Nascono le riviste "Surréalisme" di I.Goll e "Révolution Surréaliste" di A. Breton che
testimoniano ed incrementano la diffusione del movimento.
Le teorie surrealiste ispirano l'opera di vari pittori (De Chirico, Picasso, Dali, Ernst, Miro) e letterati (Breton, Aragon, Soupault, Eluard) e indicano successive scelte politiche.
1930 - Breton pubblica con Eluard il II° Manifesto.
1932 - Avviene la scissione nel gruppo surrealista.
1934 - Breton pubblica il III° Manifesto.
In seguito il movimento perde forza, anche per l'incalzare degli eventi bellici che disperdono alcuni importanti aderenti; il suo influsso si ritroverà nei movimenti di avanguardia delle epoche successive.
In Italia l'ermetismo non ignorerà l'esperienza surrealista che è stata analizzata da C. Bo in "Bilancio del surrealismo"(1944).

VORTICISMO
Il termine vorticismo è stato creato da Ezra Pound.

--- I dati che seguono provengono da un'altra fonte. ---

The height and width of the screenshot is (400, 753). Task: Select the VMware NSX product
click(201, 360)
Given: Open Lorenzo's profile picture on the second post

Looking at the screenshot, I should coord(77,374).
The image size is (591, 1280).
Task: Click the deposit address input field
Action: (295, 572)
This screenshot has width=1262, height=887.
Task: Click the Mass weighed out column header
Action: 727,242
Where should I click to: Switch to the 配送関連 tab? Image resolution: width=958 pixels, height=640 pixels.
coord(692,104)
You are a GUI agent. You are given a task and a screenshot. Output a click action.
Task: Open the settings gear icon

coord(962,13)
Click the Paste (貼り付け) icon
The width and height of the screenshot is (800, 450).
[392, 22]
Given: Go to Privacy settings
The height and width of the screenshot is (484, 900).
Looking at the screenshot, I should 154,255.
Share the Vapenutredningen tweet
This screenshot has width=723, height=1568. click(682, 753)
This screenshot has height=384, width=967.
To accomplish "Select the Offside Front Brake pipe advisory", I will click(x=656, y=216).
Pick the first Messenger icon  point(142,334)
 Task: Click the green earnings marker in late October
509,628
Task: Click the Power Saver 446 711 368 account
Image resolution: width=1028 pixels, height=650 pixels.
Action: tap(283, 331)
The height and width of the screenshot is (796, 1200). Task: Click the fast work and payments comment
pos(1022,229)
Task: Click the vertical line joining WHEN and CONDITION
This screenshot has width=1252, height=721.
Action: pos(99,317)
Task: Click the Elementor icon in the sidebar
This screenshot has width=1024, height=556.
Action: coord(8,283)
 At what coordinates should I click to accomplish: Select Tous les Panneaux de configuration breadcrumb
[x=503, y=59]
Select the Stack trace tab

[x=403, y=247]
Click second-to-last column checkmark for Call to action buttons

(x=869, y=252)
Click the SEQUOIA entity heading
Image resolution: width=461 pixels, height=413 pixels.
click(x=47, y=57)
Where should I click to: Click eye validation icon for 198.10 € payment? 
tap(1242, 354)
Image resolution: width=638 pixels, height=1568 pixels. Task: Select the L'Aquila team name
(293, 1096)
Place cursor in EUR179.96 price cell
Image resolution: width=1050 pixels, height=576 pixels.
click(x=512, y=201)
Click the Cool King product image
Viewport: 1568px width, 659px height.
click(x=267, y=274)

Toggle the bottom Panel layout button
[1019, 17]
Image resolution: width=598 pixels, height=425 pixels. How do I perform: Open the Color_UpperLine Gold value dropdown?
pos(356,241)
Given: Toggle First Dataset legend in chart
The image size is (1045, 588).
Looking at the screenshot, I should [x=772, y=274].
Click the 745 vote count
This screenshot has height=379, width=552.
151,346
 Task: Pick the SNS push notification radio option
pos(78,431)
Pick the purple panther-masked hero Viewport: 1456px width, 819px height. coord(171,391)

1914 - Whyndham Lewis pubblica in Inghilterra con altri artisti il Vorticist Manifest rompendo col
Futurismo di Marinetti e affermando un primitivismo tecnologico e un selvaggio urbano.
Esce il primo numero della rivista "Blast".
1915 - Ha luogo a Londra la prima mostra del Vorticismo; poco dopo esce il secondo numero della rivista "Blast".
1920 - Il movimento cessa di esistere.